Bad Luck, Hot Rocks, a vast project by artists Ryan Thompson and Phil Orr, features photographs of specimens from the “conscience pile” at Arizona’s Petrified Forest National Park, and facsimiles of “conscience letters” from the Petrified Forest National Park archives. The specimens are petrified wood, fossils of trees that fell 200 million years ago. The letters are written by visitors to the park who took the rocks, then returned them by mail, incidents of bad luck leading them to believe the stolen rocks were responsible.

I find this project so visually appealing, entertaining (I could read the letters for hours), and utterly human. It’s clear there’s an element of the project that speaks to human beings wanting to connect to nature, to feel close to it, and to even own it in a way, but I love this other layer of something sort of supernatural. It’s beyond guilt; over the past 80 years, more than 1,200 people who have stolen rocks have returned them with letters not only admitting their crime, but expressing their superstition, and hoping to absolve themselves of the bad luck they are convinced is caused by their indiscretion.

From Thompson’s statement: Located in the Painted Desert of Northeast Arizona, the Petrified Forest was established, in part, to protect a vast deposit of petrified wood dating back to the Late Triassic period—roughly 200 million years ago.
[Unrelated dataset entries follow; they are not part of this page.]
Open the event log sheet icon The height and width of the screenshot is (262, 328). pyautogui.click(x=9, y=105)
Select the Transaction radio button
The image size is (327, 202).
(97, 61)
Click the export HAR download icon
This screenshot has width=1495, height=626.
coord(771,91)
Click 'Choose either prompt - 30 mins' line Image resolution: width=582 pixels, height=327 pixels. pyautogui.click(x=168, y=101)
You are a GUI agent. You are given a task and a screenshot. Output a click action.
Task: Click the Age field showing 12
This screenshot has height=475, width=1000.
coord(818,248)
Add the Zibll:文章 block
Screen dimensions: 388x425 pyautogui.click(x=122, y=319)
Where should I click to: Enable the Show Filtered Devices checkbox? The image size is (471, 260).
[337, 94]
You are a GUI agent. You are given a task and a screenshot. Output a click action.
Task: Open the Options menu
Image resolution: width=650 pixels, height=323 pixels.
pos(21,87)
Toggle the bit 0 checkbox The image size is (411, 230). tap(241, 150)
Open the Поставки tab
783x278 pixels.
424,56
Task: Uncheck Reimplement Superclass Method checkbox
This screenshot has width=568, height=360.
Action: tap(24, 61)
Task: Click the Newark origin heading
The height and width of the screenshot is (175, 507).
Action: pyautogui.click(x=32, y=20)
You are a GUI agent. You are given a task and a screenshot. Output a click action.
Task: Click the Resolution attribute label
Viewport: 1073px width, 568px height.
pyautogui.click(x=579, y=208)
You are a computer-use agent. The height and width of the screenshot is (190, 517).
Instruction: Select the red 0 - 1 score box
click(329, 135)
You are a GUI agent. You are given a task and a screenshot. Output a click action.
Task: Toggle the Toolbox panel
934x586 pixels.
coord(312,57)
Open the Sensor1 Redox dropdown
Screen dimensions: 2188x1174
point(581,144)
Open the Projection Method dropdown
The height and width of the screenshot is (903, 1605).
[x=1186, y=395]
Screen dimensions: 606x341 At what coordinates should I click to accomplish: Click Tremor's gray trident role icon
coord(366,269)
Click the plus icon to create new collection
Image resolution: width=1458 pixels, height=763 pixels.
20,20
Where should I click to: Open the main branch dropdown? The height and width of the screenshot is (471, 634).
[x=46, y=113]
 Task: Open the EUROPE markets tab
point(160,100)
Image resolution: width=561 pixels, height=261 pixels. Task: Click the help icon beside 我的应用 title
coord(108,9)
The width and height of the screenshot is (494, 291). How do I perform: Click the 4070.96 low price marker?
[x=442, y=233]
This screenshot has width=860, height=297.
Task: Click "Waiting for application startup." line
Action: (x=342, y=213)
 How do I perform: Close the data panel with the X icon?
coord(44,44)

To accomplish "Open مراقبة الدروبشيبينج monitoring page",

According to park administration, the preservation efforts have been an overwhelming success. In the more than one hundred years since its establishment in 1906, however, some visitors have still been unable to resist the urge to remove wood from the park. Some of these same visitors eventually return their ill gotten souvenirs by mail, accompanied by ‘conscience letters.’ The content of each letter varies, but writers often include stories of misfortune, attributed directly to their stolen petrified wood. Car troubles. Cats with cancer. Deaths of family members. For many, their hope is that by returning these rocks, good fortune will return to their lives. Other common themes include expressions of remorse, requests for forgiveness, and warnings to future visitors.

The publication of [the book] “Bad Luck, Hot Rocks” coincides with an increasing attentiveness to larger geologic forces in our everyday lives. With many scientists suggesting the formal adaptation of an ‘Anthropocene’ epoch, we seem more aware than ever of the effects [of] our personal and collective actions on the natural world.